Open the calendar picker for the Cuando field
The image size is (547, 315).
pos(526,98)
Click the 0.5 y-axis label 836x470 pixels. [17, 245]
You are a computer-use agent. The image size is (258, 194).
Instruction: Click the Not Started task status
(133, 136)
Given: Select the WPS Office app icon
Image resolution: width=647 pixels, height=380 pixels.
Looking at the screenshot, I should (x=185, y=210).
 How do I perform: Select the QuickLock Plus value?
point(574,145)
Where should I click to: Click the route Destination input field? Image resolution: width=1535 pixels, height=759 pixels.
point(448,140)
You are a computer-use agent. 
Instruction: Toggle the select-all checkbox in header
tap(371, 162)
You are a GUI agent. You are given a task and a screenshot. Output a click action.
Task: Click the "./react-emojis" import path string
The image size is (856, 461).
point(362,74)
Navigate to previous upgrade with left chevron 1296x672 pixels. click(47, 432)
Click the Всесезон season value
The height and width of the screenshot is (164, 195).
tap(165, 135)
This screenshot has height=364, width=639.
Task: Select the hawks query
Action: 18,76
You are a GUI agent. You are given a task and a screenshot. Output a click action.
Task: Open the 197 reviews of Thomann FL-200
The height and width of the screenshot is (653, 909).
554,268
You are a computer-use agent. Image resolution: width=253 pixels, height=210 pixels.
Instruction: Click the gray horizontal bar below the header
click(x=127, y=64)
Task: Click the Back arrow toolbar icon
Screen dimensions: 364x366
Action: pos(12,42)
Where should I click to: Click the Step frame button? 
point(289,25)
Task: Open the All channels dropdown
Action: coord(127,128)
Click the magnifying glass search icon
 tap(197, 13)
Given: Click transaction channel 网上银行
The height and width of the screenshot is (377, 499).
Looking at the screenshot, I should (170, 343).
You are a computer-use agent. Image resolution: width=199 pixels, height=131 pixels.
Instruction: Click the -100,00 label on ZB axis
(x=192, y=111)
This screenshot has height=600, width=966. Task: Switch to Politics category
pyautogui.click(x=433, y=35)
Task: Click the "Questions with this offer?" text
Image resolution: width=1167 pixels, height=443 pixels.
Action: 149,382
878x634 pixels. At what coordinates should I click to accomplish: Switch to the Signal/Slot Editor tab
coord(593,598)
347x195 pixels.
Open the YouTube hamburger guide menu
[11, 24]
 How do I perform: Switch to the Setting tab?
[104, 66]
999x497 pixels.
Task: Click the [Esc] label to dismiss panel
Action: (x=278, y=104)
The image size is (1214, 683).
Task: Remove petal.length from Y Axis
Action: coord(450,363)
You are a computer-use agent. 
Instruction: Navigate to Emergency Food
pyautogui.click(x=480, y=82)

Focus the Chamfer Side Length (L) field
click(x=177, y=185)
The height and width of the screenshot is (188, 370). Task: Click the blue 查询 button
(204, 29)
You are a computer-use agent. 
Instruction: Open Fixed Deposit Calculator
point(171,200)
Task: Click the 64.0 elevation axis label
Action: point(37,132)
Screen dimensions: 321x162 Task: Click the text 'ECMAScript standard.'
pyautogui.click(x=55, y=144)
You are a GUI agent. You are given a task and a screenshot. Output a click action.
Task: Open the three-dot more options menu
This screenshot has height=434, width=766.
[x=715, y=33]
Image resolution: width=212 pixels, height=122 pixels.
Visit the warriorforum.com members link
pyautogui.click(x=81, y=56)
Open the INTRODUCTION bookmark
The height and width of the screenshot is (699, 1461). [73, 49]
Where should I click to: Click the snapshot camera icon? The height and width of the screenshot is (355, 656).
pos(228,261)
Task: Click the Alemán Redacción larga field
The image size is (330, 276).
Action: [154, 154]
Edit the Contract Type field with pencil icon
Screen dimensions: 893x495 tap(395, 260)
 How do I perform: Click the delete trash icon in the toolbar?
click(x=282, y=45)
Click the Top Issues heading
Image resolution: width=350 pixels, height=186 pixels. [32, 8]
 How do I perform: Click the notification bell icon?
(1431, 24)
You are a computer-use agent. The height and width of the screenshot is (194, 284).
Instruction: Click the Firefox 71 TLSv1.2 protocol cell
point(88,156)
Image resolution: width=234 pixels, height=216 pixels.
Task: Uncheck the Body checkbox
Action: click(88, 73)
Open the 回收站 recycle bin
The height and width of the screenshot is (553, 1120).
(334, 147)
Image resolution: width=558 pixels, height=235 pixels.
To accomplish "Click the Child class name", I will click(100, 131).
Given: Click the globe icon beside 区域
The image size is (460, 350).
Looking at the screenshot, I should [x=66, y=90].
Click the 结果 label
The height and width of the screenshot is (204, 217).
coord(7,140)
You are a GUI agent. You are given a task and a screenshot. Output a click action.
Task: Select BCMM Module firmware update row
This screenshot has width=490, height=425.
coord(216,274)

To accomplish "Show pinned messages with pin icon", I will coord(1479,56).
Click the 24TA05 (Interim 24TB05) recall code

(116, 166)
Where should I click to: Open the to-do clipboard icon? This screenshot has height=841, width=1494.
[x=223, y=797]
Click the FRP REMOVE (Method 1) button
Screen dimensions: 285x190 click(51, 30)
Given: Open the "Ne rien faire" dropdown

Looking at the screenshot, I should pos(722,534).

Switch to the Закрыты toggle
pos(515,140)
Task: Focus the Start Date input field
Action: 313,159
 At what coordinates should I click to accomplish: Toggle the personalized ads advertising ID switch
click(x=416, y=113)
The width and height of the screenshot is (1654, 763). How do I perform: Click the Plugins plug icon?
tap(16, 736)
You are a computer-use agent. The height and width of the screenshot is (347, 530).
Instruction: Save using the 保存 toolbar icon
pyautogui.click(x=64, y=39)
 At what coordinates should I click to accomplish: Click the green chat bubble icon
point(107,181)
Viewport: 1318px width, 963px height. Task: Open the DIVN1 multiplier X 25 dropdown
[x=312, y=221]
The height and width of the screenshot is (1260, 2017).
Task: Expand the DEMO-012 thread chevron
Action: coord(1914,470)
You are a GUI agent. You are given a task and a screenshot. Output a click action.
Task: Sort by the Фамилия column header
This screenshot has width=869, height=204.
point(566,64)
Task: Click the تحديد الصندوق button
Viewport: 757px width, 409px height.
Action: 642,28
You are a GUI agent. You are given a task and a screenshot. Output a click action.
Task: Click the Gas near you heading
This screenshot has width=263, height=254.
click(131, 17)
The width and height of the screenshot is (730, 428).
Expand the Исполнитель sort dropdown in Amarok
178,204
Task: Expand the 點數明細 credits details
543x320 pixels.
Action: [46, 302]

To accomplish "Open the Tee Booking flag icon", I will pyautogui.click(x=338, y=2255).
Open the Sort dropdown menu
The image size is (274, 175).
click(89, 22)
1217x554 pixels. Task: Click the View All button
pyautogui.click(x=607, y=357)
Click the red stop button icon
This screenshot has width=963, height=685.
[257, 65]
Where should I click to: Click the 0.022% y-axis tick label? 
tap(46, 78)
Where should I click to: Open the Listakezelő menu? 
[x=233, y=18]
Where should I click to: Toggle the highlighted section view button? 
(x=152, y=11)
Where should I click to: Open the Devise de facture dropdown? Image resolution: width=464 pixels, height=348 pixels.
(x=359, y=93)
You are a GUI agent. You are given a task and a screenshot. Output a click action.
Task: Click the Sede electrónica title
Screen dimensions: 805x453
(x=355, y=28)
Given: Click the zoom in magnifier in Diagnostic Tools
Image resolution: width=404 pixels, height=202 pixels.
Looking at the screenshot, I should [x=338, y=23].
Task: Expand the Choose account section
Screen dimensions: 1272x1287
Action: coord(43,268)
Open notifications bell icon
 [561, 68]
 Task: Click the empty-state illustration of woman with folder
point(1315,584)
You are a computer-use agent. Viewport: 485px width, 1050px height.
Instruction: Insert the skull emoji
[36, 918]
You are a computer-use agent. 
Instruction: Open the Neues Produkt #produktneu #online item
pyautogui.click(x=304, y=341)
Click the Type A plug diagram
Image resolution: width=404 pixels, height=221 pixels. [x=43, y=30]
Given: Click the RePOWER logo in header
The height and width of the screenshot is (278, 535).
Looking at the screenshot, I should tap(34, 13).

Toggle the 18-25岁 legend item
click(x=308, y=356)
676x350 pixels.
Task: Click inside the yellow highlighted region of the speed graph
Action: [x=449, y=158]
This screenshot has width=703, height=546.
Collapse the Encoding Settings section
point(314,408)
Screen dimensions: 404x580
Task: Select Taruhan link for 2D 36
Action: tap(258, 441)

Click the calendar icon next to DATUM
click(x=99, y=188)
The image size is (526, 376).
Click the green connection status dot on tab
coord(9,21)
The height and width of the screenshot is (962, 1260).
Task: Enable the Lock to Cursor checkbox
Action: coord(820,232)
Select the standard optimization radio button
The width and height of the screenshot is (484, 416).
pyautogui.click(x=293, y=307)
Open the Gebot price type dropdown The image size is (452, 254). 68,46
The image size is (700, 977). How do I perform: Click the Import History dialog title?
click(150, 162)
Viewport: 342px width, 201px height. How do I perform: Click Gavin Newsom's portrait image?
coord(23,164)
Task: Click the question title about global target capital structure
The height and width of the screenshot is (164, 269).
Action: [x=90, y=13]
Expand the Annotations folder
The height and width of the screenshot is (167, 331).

○ ○ ○ ○ ○ ○ ○

Going back over the entries above, copy word for word every line from the one that has "How do I perform: Click the delete" on through the one that has "is (194, 284).".

 How do I perform: Click the delete trash icon in the toolbar?
click(x=282, y=45)
Click the Top Issues heading
Image resolution: width=350 pixels, height=186 pixels. [32, 8]
 How do I perform: Click the notification bell icon?
(1431, 24)
You are a computer-use agent. The height and width of the screenshot is (194, 284).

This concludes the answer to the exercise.